Four Corners drops a bombshell in the sorry saga of ABC mismanagement.

Former ABC managing director Michelle Guthrie has questioned whether her firing was due in part to her claim that former managing director Justin Milne touched her inappropriately.

The bombshell allegation came at the end of Four Corners‘ probe into the public broadcaster’s management crisis, which led to her firing in September.

She claimed during a Board dinner at Billy Kwong’s restaurant in November 2017, Milne behaved inappropriately.

“It was inappropriate behaviour…. inappropriate touching was the best description of it,” she said.

“I felt icky,” she continued, “It was unprofessional and inappropriate.”

Milne told Four Corners he was aware of the allegations after being told by Board member Donny Walford and called a Board meeting to address it.

“She outlined a number of allegations, you’re going to have to forgive me for not going into it chapter and verse, but I never ever behaved in any inappropriate way with Michelle. I’ve had no reason to whatsoever. I didn’t.”
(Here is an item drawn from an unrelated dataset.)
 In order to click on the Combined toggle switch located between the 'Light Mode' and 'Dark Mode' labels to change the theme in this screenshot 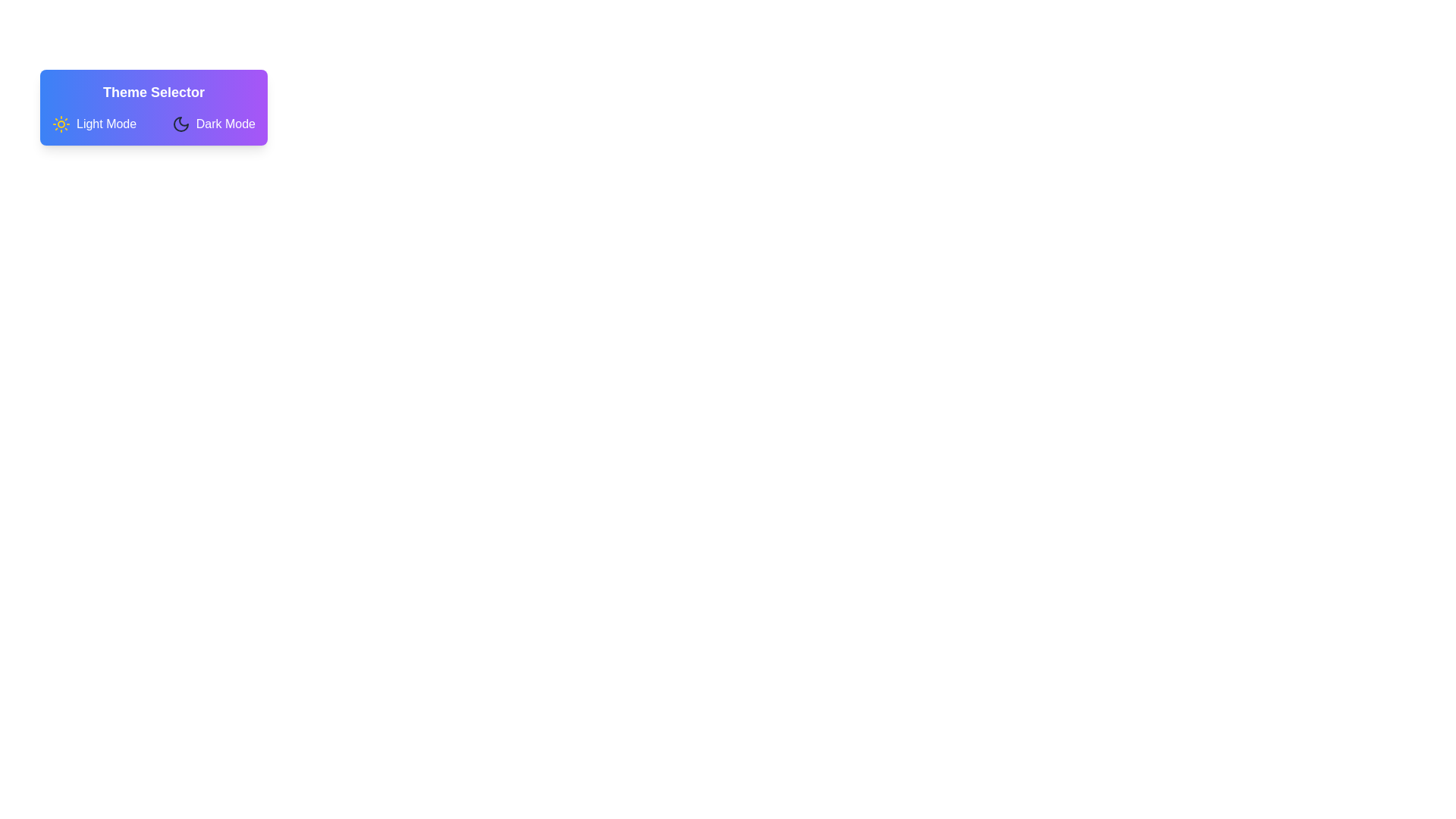, I will do `click(153, 124)`.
Asked if he rubbed her back at the dinner, Milne was unequivocal.

“Definitely not,” he replied.

“I think she meant that to have a sexual innuendo about it which I can’t for the life of me understand why she would say that. I’ve had no physical relationship with Michelle at all. I never ever acted inappropriately with Michelle at all, or indeed with any other woman in the workforce, or any other woman at all.”

Guthrie said from that point she avoided putting herself into situations where any behaviour might recur.

But Guthrie also failed to escalate the incident despite the Board asking her to make a formal complaint saying she wanted to focus on work.

“There was a lot to do.”

The Four Corners episode, which presenter Sarah Ferguson described as one of her most unusual assignments, interviewed but Guthrie and Milne on questions of editorial independence, management style, executive communications and staff morale.

Milne denied making claims about Malcolm Turnbull wanting Emma Alberici and Andrew Probyn sacked over their reportage, but acknowledged expressing concerns that government fury could jeopardise plans for a $500m “Jetstream” strategy to digitalise ABC and its archives.

On claims that he was interfering with editorial, Milne said, “I led the charge to be accurate and impartial.”

He said leaked emails that the government “fricken’ hate” Alberici were his opinion, not a directive to management to sack her.

To the claims by Guthrie that their working relationship had broken down to such a point that he berated her in phone calls, Milne again denied.

“I didn’t yell at her, I didn’t swear at her… we had an elevated disagreement. Michelle gives as good as she gets.”

He also expressed concerns over an internal survey from Senior ABC managers who scored Guthrie low on her management style, but noted that he scored her highest amongst the ABC Board.

The Four Corners episode outlined a litany of disagreements with Guthrie and Milne, continually clashing over more than a year of leadership, with next to no agreement on key points as raised by Sarah Ferguson. Their responses were full of corporate-speak.

Milne’s position was that Guthrie’s approach to change had failed to bring ABC staff with her and had to go.

Guthrie insisted, “The former Chair wanted someone in this role that they could control, that he could control, and I wasn’t that person. I wasn’t a pushover.”

Guthrie is now engaged in legal proceedings against the broadcaster.

A Board-appointed investigator will look into the sorry ABC saga while a senate inquiry will investigate political interference.